At the time, the then Prime Minister claimed the whole affair was a political set-up instigated by unnamed foreign intelligence services.

After a prolonged political crisis, Zaev's Social Democrats, SDSM, finally formed the new government in May, ending the 11-year reign of Gruevski's VMRO DPMNE party.

Lazarevski said he first found out that the secret police – for which he worked from the 1980s onwards – was illegally wiretapping a massive number of people in 2008.

He said he then spent three years with a colleague, Zvonko Krstevski, documenting these illegal activities. "Zvonko and I shared the same dissatisfaction from what was going on," Lazarevski said.

He said he decided that the compromising materials should be stored after finding out that even the then Interior Minister, Gordana Jankuloska, was among those being wiretapped.

"When I first found out that that even the Interior Minister was being wiretapped ... and when I heard the content of such conversations, I told Zvonko, 'We must keep this,'" Lazarevski said.

Later, they decided to hand the materials they had collected to the former secret police chief, Zoran Verushevski, because they trusted him. Verushevski then handed them to Zaev.

Lazarevski added that, at that time, when the secret service was headed by Gruevski's cousin, Saso Mijalkov, they did not trust the system or their superiors.

In 2015, soon after the opposition started revealing the tapes, Lazarevski, Kostovski and Verushevski ended up behind bars after being accused of illegal wiretapping and of espionage on behalf of unnamed foreign secret services.

The charges were part of a case codenamed "Coup", in which Zaev was accused of trying to blackmail Prime Minister Gruevski into resigning by threatening to publish the compromising tapes.

Kostovski later made a deal with the prosecution, admitting guilt and getting three years in jail.

However, Lazarevski, who spent 11 months in detention, said he was put in a solitary confinement after refusing to sign a similar deal.

"I spent the first month in detention. I cannot complain of pressures although being isolated was pressure by itself. The first month, I spent communicating frequently with the prosecutor in charge but after I refused to sign the confession, I was put in a cell that looked like a solitary confinement," he said.

Regarding the change in power that took place in May, Lazarevski said he still could hardly believe that what he fought for had come about.
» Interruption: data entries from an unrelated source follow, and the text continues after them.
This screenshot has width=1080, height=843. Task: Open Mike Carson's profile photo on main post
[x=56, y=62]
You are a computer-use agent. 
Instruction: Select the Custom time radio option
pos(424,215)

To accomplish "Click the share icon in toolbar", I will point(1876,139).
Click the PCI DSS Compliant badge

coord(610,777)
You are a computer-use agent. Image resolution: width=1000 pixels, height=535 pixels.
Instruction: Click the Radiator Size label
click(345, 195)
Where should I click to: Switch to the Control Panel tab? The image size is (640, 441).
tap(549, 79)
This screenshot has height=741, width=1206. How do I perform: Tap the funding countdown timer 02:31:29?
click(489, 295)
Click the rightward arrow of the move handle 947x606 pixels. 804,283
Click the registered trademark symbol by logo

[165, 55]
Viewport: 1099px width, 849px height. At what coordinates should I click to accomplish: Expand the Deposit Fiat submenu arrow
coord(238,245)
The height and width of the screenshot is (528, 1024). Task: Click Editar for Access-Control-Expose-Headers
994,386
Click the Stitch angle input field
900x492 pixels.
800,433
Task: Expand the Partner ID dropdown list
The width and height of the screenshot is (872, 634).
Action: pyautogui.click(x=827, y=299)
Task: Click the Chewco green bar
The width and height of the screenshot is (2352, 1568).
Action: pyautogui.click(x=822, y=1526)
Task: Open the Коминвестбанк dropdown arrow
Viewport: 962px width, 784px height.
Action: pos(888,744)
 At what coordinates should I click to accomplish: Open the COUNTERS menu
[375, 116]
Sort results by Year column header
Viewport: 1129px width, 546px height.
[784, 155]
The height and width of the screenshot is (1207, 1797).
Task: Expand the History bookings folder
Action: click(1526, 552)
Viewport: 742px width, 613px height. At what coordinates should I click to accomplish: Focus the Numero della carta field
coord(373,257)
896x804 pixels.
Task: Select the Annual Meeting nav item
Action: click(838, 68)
"This is like a fairytale for me. What happened is the exact same thing I was hoping for because at one point I was in despair, thinking that this [past] regime will never crumble and that they had got it all covered," he said.

"Probably, it is worth it living through this experience in your life. At least you can say to yourself that you did not live in vain," Lazarevski said.

In January, the SJO, which was formed to investigate alleged wrongdoings associated with the wiretapping affair, dropped all charges against Zaev and the others involved in the "Coup" case.

This came after the SJO in November 2016 said all the evidence suggested that other people from the secret police – and not foreign secret services, as Gruevski claimed – had carried out the illegal wiretapping activity.